When you reach the line holding "Where should I click to: Switch", please begin to restate the lines word for word and continue through the last one in the material, excluding pictures.

START PROVIDED DATA

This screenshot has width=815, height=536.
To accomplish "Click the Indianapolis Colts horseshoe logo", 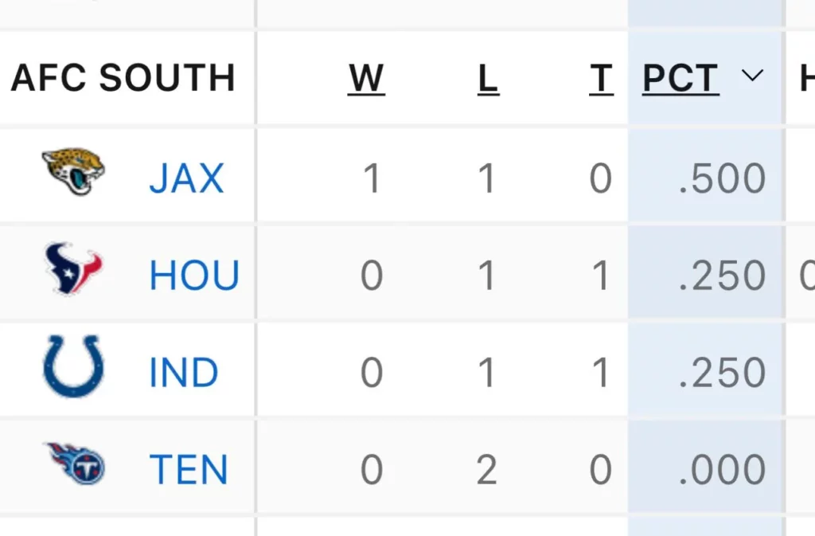I will 73,366.
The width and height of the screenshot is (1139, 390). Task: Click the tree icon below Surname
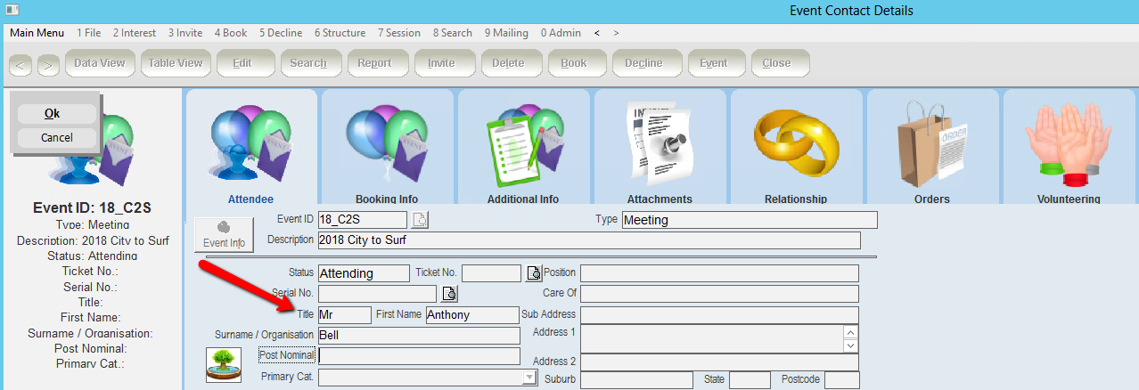click(223, 365)
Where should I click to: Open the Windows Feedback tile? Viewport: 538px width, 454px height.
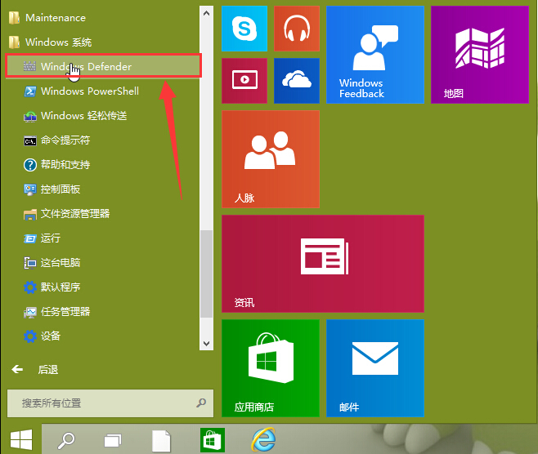374,55
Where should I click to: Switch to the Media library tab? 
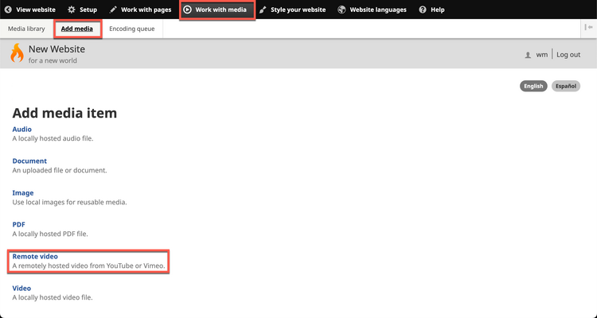[x=26, y=29]
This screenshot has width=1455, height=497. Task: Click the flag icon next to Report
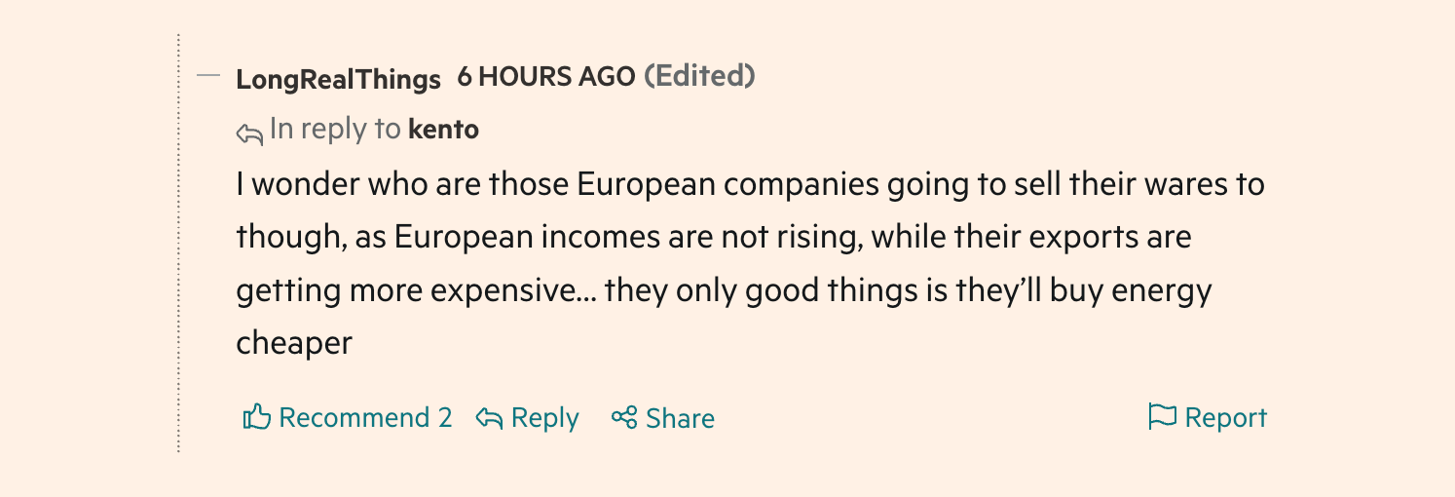[x=1162, y=417]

END PROVIDED DATA

OUTPUT OF THE TASK:
Where should I click to: Switch to the Media library tab? 
[x=26, y=29]
This screenshot has width=1455, height=497. Task: Click the flag icon next to Report
[x=1162, y=417]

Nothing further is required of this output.